MTV Juniori
- Country: Finland

Ownership
- Owner: MTV Oy (Schibsted)
- Sister channels: MTV3 (HD) MTV Sub (HD) MTV Ava (HD) MTV Aitio (HD) MTV Viihde (HD) MTV Max (HD) MTV Urheilu 1 (HD) MTV Urheilu 2 (HD) MTV Urheilu 3 (HD)

History
- Launched: 1 November 2006
- Former names: Subtv Juniori (1 November 2006 – 15 January 2008) Sub Juniori (16 January 2008 – 14 December 2010) MTV3 Juniori (15 December 2010 – 2 November 2013) MTV Juniori (3 November 2013 – 1 March 2017) C More Juniori (1 March 2017 – 10 October 2023)

Links
- Website: www.cmore.fi/juniori

Availability

Terrestrial
- Digita: Channel 43
- DNA Welho: Channel 152

= MTV Juniori =

MTV Juniori (formerly Subtv Juniori, Sub Juniori, MTV3 Juniori and C More Juniori) is a Finnish pay television channel targeting children, owned and operated by MTV Oy.
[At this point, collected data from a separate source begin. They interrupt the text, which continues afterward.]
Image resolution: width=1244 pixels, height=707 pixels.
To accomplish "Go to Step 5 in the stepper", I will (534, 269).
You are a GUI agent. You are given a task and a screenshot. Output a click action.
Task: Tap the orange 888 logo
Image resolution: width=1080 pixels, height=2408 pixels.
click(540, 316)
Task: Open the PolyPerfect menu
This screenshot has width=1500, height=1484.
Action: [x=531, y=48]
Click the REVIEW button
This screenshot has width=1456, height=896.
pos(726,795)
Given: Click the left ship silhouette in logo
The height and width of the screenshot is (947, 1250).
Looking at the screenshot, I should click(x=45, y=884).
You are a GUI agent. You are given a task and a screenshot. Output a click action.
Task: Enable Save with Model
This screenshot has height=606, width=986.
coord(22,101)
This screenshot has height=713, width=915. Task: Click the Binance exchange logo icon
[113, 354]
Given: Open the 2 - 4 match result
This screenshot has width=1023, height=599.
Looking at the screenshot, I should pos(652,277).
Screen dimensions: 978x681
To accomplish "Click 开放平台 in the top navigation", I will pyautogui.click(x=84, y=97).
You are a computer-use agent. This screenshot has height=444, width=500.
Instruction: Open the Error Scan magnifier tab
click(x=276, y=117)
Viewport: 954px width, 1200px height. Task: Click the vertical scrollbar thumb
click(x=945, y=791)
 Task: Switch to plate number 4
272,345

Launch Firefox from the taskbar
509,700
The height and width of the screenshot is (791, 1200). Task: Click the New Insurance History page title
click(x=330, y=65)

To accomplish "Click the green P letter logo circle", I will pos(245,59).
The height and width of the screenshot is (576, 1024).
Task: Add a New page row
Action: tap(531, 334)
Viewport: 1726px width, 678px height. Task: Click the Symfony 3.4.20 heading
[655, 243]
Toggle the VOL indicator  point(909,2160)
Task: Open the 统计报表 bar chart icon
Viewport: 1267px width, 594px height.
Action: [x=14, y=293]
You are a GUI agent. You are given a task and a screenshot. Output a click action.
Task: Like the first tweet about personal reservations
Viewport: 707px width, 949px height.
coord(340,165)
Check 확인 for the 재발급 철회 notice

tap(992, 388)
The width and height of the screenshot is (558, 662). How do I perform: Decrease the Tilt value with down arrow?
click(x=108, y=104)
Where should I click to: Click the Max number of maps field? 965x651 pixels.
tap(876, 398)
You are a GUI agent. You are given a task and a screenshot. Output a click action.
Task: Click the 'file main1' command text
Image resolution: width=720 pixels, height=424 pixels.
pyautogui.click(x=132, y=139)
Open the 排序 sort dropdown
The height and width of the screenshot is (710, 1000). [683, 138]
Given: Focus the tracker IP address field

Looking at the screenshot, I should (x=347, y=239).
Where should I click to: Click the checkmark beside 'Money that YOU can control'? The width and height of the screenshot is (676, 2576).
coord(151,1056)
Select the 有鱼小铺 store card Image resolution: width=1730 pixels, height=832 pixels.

It is part of the C More channels package, broadcasting programs and movies for children from 6 am to 8 p.m. The channel is available on digital terrestrial, cable, broadband TV and satellite networks. Current hosts include Pekka Laukkarinen, Mikko Laine, Laura Haikala, Ella Tarvonen and Isa Hänninen.

== Presenters ==
Originally, the channel was hosted by Kana, Janesta (also known as Tea Hiilloste) and Pekka Laukkarinen. Kana left at the end of 2010, and in 2011, Aurora Belegu, Mikko Laine and Laura Haikala joined. Miitta Sorvali also featured as grandma. In 2013, Tea Hiilloste left to focus on children's music and was replaced by Ella Tarvonen.